Tüm bunlara rağmen yargı soruları iptal ettiğinde de küçük bir özrü bile muhataplarınızdan esirgiyorsunuz.
Bütün bu olanlar o kadar ağırınıza gitmiş olacak ki; mevcut meclisi ikna ederek soruları yayınlamamak için kanun çıkarttınız. Emin olun ki, size tam olarak güvenip de yasayı meclisten geçiren yöneticilerimiz, talep ettiğiniz kanun değişikliği ile sınava girenlerin hak arama özgürlüğünün tamamen kısıtlandığını bilselerdi böyle bir kanunu geçirmezlerdi.Bu gün bile bilseler tekrar düzelteceklerinden emin olabilirsiniz. Size tanınan krediye güvenip sonuna kadar “güç zehirlemesi“ne girmek, haklı olduğunuz anlamına mı gelir?
Mutlaka bilmeniz gereken bir başka nokta daha var ki ; Hangi önlemi alırsanız alın eninde sonunda sorular ortaya çıkacaktır. Çünküdoktorların hafızası hafife alınamayacak kadar güçlüdür. Böylece, arkasına sığındığınız “soru bankası oluşturmak” ve “Gizlilik” gerekçelerinin gerçekte bir karşılığının olmadığı çok yakında zaten ortaya çıkacaktır. Sonuçta ortaya tam bir “Devekuşu Sendromu”nun çıkması kaçınılmazdır.
Şimdi soruları yayınlamadığınızı varsayalım:
1. Sınava girenler; anayasal hakları olan “Hak arama özgürlüğünü” nasıl kullanacaklar?
2. Bazı soruların yanlış olduğunu düşünenler, neye dayanarak itiraz edecekler? Soruyu hatırlayamayabileceklerine HATTA doğru cevabın ne olduğunu bilmediklerine göre HANGİ DAYANAĞA GÖRE itiraz edecekler?

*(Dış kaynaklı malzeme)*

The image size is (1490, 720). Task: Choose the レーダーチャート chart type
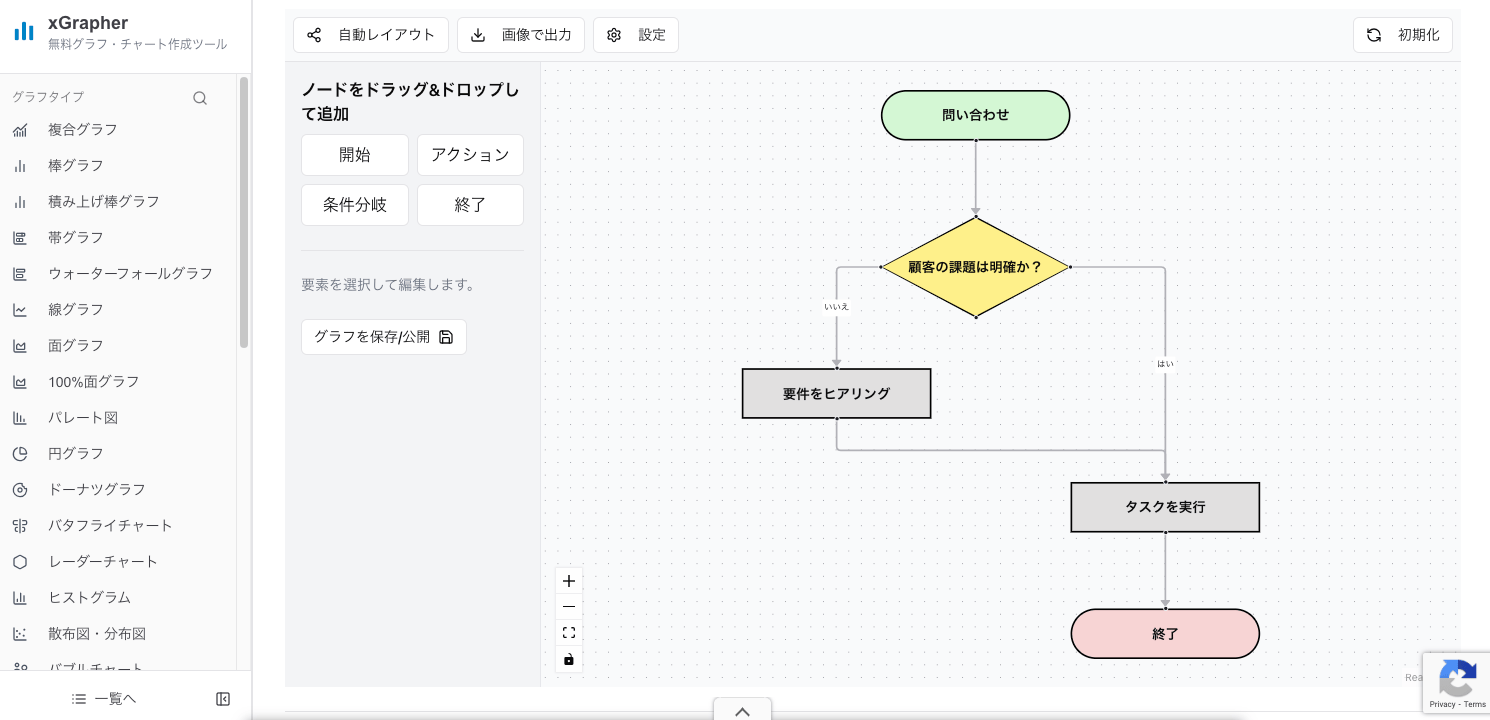103,561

3. Siz; soruları açıklamadığınızda ve yanlış-doğru belli olmadan sonuçları ve yerleştirmeleri açıkladığınızda ADALET tecelli etmiş olacak mıdır?
4. Yargıya başvuranlar, Anayasa Mahkemesinden yasanın iptalini sağlayanlar, 10-15 ay sonra bilirkişi raporlarıyla bazı soruları iptal ettirenler çıkarsa insanların yüzüne NASIL bakacaksınız?
5. Size güvenip de arkanızda duran değerli devlet büyüklerimiz, uğraştıkları onca dahili ve harici sorunlara birde sizin yol açtığınız bu sorunun eklendiğini fark ettiklerinde ne hissedeceksiniz? Size güvenen yöneticilere bu “dost kazığı“nı atma hakkınız var mı?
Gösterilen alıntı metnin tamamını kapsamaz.